======== Listing
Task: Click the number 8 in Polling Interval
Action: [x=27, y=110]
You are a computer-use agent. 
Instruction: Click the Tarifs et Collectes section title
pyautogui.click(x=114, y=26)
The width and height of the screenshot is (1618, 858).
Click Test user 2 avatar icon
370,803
================
======== Listing
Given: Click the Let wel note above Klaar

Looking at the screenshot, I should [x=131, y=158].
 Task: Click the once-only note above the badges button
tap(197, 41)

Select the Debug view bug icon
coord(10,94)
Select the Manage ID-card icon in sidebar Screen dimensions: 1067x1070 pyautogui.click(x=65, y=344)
================
======== Listing
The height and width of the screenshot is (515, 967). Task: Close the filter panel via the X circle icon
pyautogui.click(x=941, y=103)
================
Problem to solve:
Find every line in the entries above that contains the string "screenshot" and copy each of those lines. Case counts.

Task response:
The width and height of the screenshot is (1618, 858).
Looking at the screenshot, I should [x=131, y=158].
The height and width of the screenshot is (515, 967). Task: Close the filter panel via the X circle icon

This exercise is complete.